#### Qué debes hacer:
¿Puedes copiar de nuevo los registros, desde el comienzo hasta la línea que contiene "The image size is (1568, 1765)." (ambas incluidas), reemplazando "coordinate pair" por "pair of numbers" y dejando todo lo demás igual?

────────────────

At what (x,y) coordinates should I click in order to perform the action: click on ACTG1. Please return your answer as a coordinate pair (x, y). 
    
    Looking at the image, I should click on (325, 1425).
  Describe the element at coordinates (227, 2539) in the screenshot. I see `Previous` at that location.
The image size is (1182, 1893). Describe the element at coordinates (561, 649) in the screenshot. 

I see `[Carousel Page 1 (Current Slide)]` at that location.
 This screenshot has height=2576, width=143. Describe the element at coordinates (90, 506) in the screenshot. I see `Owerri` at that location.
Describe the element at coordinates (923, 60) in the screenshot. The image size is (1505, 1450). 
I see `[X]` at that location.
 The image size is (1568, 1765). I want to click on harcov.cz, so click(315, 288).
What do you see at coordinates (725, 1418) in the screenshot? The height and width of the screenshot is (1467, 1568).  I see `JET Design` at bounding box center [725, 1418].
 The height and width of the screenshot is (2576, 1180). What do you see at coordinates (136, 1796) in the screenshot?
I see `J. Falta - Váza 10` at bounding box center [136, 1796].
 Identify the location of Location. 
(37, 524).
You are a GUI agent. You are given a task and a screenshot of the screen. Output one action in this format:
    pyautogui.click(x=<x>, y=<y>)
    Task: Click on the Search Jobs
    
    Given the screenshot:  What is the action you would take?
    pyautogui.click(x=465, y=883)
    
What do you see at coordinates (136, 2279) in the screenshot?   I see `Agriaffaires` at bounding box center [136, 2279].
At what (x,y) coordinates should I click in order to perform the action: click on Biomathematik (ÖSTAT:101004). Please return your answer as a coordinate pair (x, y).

────────────────

#### Respuesta:
At what (x,y) coordinates should I click in order to perform the action: click on ACTG1. Please return your answer as a pair of numbers (x, y). 
    
    Looking at the image, I should click on (325, 1425).
  Describe the element at coordinates (227, 2539) in the screenshot. I see `Previous` at that location.
The image size is (1182, 1893). Describe the element at coordinates (561, 649) in the screenshot. 

I see `[Carousel Page 1 (Current Slide)]` at that location.
 This screenshot has height=2576, width=143. Describe the element at coordinates (90, 506) in the screenshot. I see `Owerri` at that location.
Describe the element at coordinates (923, 60) in the screenshot. The image size is (1505, 1450). 
I see `[X]` at that location.
 The image size is (1568, 1765). I want to click on harcov.cz, so click(315, 288).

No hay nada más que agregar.